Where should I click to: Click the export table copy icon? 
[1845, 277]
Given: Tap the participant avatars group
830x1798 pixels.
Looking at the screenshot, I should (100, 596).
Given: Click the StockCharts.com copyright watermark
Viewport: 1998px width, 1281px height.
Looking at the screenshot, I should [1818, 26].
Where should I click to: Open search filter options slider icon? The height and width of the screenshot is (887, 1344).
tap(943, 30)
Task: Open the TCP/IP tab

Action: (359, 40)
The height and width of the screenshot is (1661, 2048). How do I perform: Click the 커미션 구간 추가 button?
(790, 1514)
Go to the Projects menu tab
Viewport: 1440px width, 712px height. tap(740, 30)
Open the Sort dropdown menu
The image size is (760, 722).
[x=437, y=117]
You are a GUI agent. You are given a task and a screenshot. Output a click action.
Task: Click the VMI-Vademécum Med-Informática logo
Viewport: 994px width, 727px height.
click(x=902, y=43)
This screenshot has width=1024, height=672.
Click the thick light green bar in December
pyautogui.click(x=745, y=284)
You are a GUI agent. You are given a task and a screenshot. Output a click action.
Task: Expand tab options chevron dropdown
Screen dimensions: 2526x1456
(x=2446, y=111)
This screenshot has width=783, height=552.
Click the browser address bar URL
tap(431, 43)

- [Problem] Reproduce all of the material above word for word, keeping every line in its original order.

- [Task output]
Where should I click to: Click the export table copy icon? 
[1845, 277]
Given: Tap the participant avatars group
830x1798 pixels.
Looking at the screenshot, I should (100, 596).
Given: Click the StockCharts.com copyright watermark
Viewport: 1998px width, 1281px height.
Looking at the screenshot, I should [1818, 26].
Where should I click to: Open search filter options slider icon? The height and width of the screenshot is (887, 1344).
tap(943, 30)
Task: Open the TCP/IP tab

Action: (359, 40)
The height and width of the screenshot is (1661, 2048). How do I perform: Click the 커미션 구간 추가 button?
(790, 1514)
Go to the Projects menu tab
Viewport: 1440px width, 712px height. tap(740, 30)
Open the Sort dropdown menu
The image size is (760, 722).
[x=437, y=117]
You are a GUI agent. You are given a task and a screenshot. Output a click action.
Task: Click the VMI-Vademécum Med-Informática logo
Viewport: 994px width, 727px height.
click(x=902, y=43)
This screenshot has width=1024, height=672.
Click the thick light green bar in December
pyautogui.click(x=745, y=284)
You are a GUI agent. You are given a task and a screenshot. Output a click action.
Task: Expand tab options chevron dropdown
Screen dimensions: 2526x1456
(x=2446, y=111)
This screenshot has width=783, height=552.
Click the browser address bar URL
tap(431, 43)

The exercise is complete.